**Work required:** Return each line of the records below that contains the word "coordinates".

**Extracted data:**
# # # # # # #

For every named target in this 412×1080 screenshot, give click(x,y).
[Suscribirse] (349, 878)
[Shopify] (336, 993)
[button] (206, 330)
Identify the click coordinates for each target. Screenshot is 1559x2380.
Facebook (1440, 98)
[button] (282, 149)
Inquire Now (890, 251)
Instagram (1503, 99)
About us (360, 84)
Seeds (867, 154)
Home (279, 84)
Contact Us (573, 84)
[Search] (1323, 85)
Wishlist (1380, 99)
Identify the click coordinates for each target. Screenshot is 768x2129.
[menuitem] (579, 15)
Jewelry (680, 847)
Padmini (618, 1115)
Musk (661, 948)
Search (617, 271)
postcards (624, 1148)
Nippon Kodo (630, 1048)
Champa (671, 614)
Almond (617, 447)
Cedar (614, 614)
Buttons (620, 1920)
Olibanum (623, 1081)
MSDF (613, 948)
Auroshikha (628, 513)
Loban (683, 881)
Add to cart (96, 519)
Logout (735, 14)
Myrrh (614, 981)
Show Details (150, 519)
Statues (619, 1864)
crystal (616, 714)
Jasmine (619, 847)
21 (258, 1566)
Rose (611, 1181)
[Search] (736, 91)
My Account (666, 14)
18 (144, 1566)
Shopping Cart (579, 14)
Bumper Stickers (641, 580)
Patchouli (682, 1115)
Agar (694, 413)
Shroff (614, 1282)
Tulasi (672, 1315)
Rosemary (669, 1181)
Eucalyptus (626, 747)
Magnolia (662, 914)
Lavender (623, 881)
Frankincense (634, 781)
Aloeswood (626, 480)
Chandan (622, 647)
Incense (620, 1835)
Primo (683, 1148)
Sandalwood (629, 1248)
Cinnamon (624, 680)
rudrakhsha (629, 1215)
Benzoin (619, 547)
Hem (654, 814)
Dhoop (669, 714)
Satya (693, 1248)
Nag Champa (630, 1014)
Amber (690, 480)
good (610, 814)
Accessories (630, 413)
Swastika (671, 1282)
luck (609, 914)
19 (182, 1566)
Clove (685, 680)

# # # # # # #

**Answer space:**
Identify the click coordinates for each target. Screenshot is 1559x2380.
Identify the click coordinates for each target. Screenshot is 768x2129.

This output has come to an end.